Die Männer hatten den Kopf geschüttelt zu diesem Rat; nach allem Reden aber fanden sie, daß es der beste war. „Jetzt harret eine Weil’,“ sagte Sigenot, „bis ich mit meiner armen Mutter geredet hab’. Denn ich mein’ schier, das Rötli wird den Buben allein nicht ziehen lassen. Feste Lieb’ hat feste Ketten!“ Er drückte die Fäuste auf seine Brust, als spräche ihm das eigene Herz zu laut, und verließ die Scheune.

Graue Nacht lag über dem Hag, und ein kalter Wind kam von den Bergen niedergezogen. Während Sigenot dem Haus entgegenschritt, blickte er der Richtung zu, die der junge Senn’ genommen. „Lauf’, Bub’, lauf’!“ –

Finster ragte in der Ferne der Untersberg, und wie ein schwarzer See lag ihm der Lokiwald zu Füßen. Aus der offenen Thür der Klause strahlte der Herdschein über die Lichtung. Bruder Wampo schaffte beim Feuer, neben welchem die über Stangen gespreizte Wolfshaut zum Trocknen aufgestellt war. Schweiker saß in einem Winkel, mit hängendem Kopf, die Hände im Schoß. Als er bei seiner Rückkehr Eberwein in der Klause gefunden, war er vor ihm niedergefallen, mit Zähren in den Augen, und hatte den Saum seines Gewandes geküßt. „Herr, Herr! Ich hab’ Dich schlecht gesucht!“ Dann war kein Wort mehr über Schweikers Lippen gekommen. Auch Pater Waldrams Heimkehr rüttelte ihn nicht auf aus seinem dnmpfen Brüten. Bruder Wampo aber brach in hellen Jammer aus bei Waldrams Anblick: kaum trugen ihn die Füße noch; sein Gesicht und seine Hände bluteten, und in Fetzen hing das Gewand von ihm nieder. Eberwein kam aus seiner Zelle, in welcher er den Knaben auf dem eigenen Lager gebettet hatte, und eilte erschrocken auf Waldram zu. Der Mönch aber streckte den dürren Stecken vor und rief mit halb erloschener Stimme: „Du lebst noch? Weiche von mir, Meineidiger, der Du dem Himmel die Treue brachst!“ Eine brennende Röte flog über Eberweins Gesicht, und während Waldram an ihm vorüber in das Kirchlein wankte, stand er und blickte mit irrenden Augen ins Leere. Aus seiner Versunkenheit weckte ihn Bruder Wampos Stimme; als er dem Rufe folgte, fand er Waldram bewußtlos zu Füßen des Kreuzes hingestreckt. Sie trugen ihn zu seinem Lager, und mit zitternden Händen wusch ihm Eberwein das Blut vom Antlitz; dann mußte er für Huze sorgen, der seit Waldrams Heimkehr mit halbgelöstem Verbande lag.

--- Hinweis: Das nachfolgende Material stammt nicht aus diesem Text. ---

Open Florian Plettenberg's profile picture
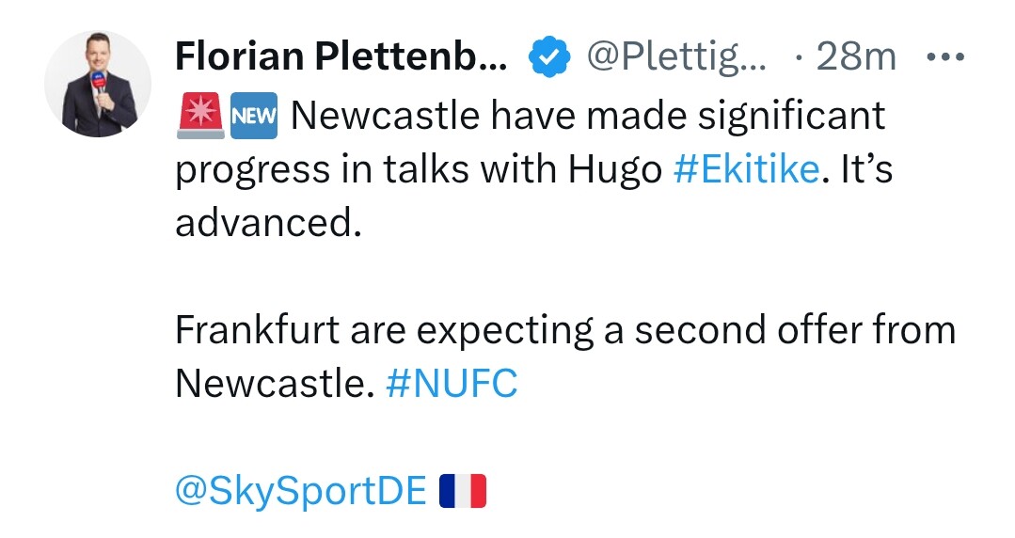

So war die Nacht gekommen. Aus Waldrams Zelle klangen von Zeit zu Zeit die lallenden Worte, mit denen der unruhig Schlummernde in Traum und Fieber redete. Eine Kienfackel erleuchtete die Zelle Eberweins; Huze lag, die gefalteten Hände unter der Wange, und blickte lächelnd, mit glänzenden Augen auf den Mönch, der bei der Fackel auf niederem Holzpflock saß, das Schreibrohr in der Hand, ein Pergamentblatt auf dem Schoß.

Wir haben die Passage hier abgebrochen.